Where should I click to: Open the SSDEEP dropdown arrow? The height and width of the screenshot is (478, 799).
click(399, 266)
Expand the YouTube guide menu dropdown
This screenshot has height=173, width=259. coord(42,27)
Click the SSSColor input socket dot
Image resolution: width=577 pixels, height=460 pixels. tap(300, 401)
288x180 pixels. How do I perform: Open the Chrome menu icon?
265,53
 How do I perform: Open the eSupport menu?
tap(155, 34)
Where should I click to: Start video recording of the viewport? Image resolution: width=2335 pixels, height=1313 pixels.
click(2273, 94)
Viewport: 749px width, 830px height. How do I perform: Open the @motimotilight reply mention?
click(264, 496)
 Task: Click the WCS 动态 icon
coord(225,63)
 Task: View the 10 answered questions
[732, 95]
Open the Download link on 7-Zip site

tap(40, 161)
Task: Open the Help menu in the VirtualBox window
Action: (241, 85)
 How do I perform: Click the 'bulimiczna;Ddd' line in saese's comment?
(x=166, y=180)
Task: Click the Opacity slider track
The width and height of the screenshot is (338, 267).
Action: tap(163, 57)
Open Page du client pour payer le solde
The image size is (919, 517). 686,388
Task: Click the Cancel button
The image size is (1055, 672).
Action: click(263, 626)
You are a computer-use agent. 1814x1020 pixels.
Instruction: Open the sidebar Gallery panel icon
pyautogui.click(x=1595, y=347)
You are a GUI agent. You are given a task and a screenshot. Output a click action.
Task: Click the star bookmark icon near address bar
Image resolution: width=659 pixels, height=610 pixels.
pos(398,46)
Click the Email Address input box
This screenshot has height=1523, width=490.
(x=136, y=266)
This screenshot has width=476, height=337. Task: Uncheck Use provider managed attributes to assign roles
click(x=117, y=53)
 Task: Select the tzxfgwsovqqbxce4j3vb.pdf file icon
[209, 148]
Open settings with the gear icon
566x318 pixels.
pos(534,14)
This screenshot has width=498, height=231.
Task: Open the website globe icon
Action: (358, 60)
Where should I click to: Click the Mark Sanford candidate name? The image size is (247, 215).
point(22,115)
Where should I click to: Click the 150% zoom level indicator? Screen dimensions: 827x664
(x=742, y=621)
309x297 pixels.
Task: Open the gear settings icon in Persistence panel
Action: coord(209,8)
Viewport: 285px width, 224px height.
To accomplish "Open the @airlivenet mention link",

---

• _Your task_
Please retype the data above verbatim, starting at the line that contains "How do I perform: Open the eSupport menu?" and ending at the line that contains "pyautogui.click(x=1595, y=347)".

• _Output below_
 How do I perform: Open the eSupport menu?
tap(155, 34)
Where should I click to: Start video recording of the viewport? Image resolution: width=2335 pixels, height=1313 pixels.
click(2273, 94)
Viewport: 749px width, 830px height. How do I perform: Open the @motimotilight reply mention?
click(264, 496)
 Task: Click the WCS 动态 icon
coord(225,63)
 Task: View the 10 answered questions
[732, 95]
Open the Download link on 7-Zip site

tap(40, 161)
Task: Open the Help menu in the VirtualBox window
Action: (241, 85)
 How do I perform: Click the 'bulimiczna;Ddd' line in saese's comment?
(x=166, y=180)
Task: Click the Opacity slider track
The width and height of the screenshot is (338, 267).
Action: tap(163, 57)
Open Page du client pour payer le solde
The image size is (919, 517). 686,388
Task: Click the Cancel button
The image size is (1055, 672).
Action: click(263, 626)
You are a computer-use agent. 1814x1020 pixels.
Instruction: Open the sidebar Gallery panel icon
pyautogui.click(x=1595, y=347)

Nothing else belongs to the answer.